Be weary of insects with bright markings. Generally, insects with yellow, red, blue, or bright green will tend to be poisonous. Snakes can be eaten, even poisonous ones, as long as the head and a few inches of the neck are avoided from being eaten. Some plant leaves can be eaten, but it's best if you have a book that can show you which leaves are edible. One of the students on my team tried eating leaves from a plant the professor never went over, and they ended up failing because it made them sick.

NEVER ever drink river water that hasn't been boiled or cleaned. This mistake was also made by someone in my team. They drank water, without adding a drop of bleach to it, and they caught some kind of stomach virus. We trekked up the river and found there were mud wallows in the river for the warthogs in the area, which ran their feces into the river. This also means not to drink from any bottle lip that has touched the water. If the bottle was used to collect the water, make sure you clean the cap of the bottle too.
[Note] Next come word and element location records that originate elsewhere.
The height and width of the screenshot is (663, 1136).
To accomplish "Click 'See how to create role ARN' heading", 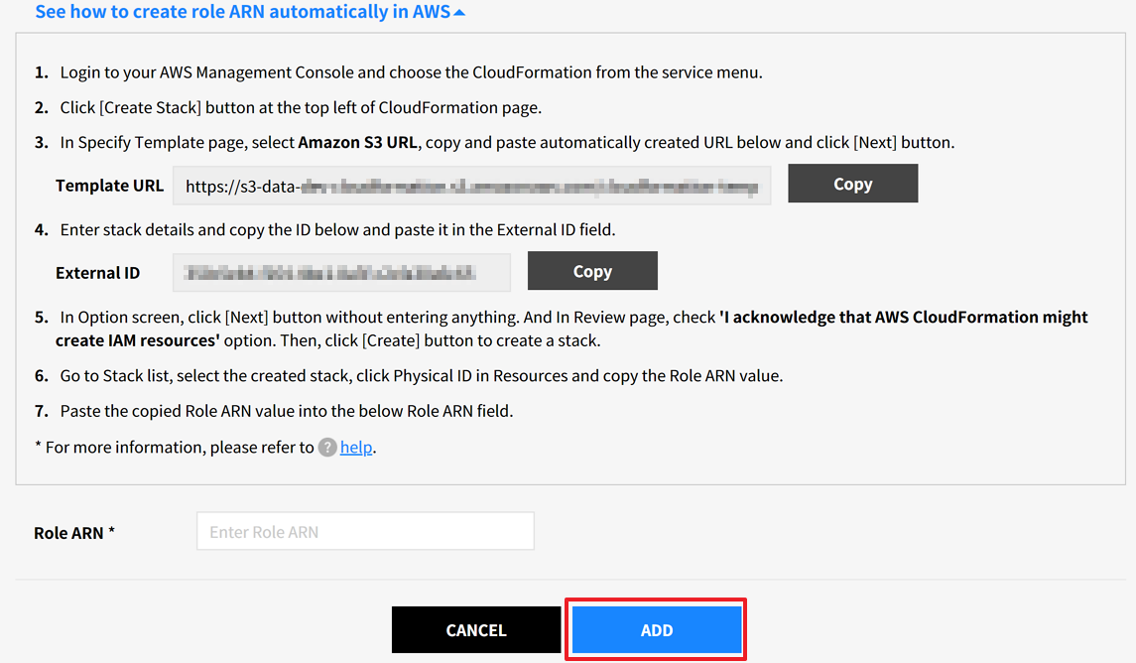I will point(242,13).
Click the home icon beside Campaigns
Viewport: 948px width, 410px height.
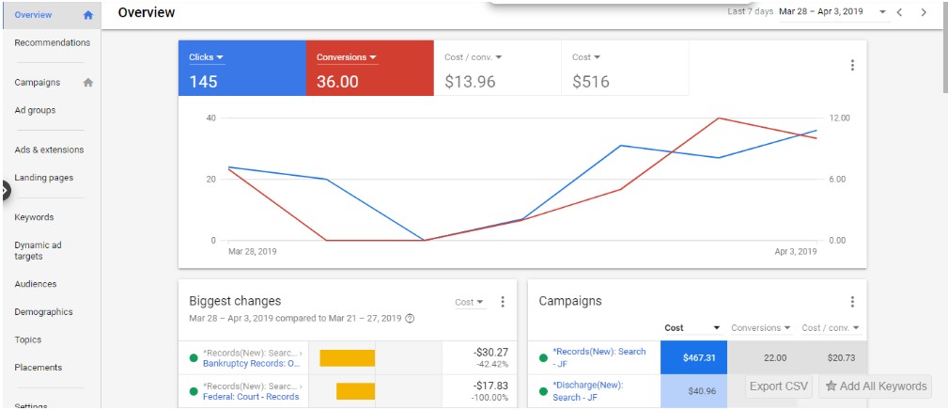(x=88, y=83)
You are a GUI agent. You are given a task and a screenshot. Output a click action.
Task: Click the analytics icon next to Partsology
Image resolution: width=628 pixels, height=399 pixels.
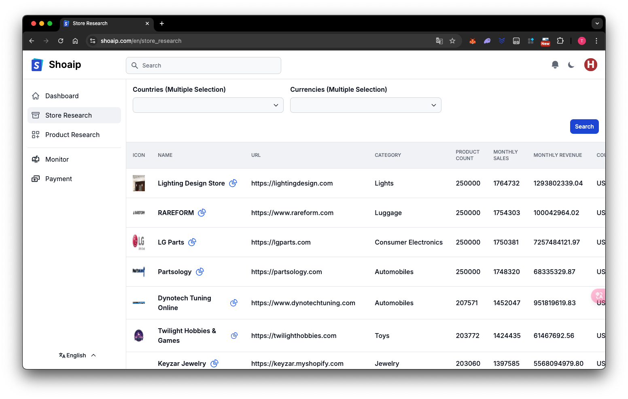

If you find a honey hive, make sure to smoke the bees out, by creating a smoky fire underneath the hive, and waiting at a safe distance. When the bees have left or fallen asleep, take the hive. There might be bee larva in the hive too. Eat both the honey and larva, since both will give you tons of protein and much needed carbs.

If you catch large game, like birds or rabbit, it's only safe to eat the game if the meat is salted and cured. Eating it raw will most likely make you sick. Never eat dead carcasses, because the bacterial growth on it would be very hazardous if it entered your system. Though, you can eat the insects that are feasting on the carcass, such as maggots, worms, or beetles. If eating any beetles, or insects, make sure you tear the mouth/pincer of the insect fist, to avoid any poisons or pinching.

If you find an ant hill, dig into the hill with a stick and try to find larva. The ants themselves can be eaten, but you will have to kill them to avoid being stung. Collecting them in a plastic bag while they escape, and then slowly crushing them in the bag will prove effective.

If you collect rain water, make sure you store it in a clean container, to avoid any bacterial build up. Collected water will not last long, unless you add chlorine or a drop of bleach to it.

Carry lots of condiment packets with you. Not only are they easy to transport, open, and eat, they provide quick little boosts of energy, as well as a means of leaving as trail to your location. Do not leave these on the floor in areas know for bear communities, because the trail will just lead them to you. Condiments I recommend are ketchup (also makes water taste better when added to it), relish, honey, mustard, tea, sugar/sugar cubes, bullion cubes, salt, and any candy/candy bars.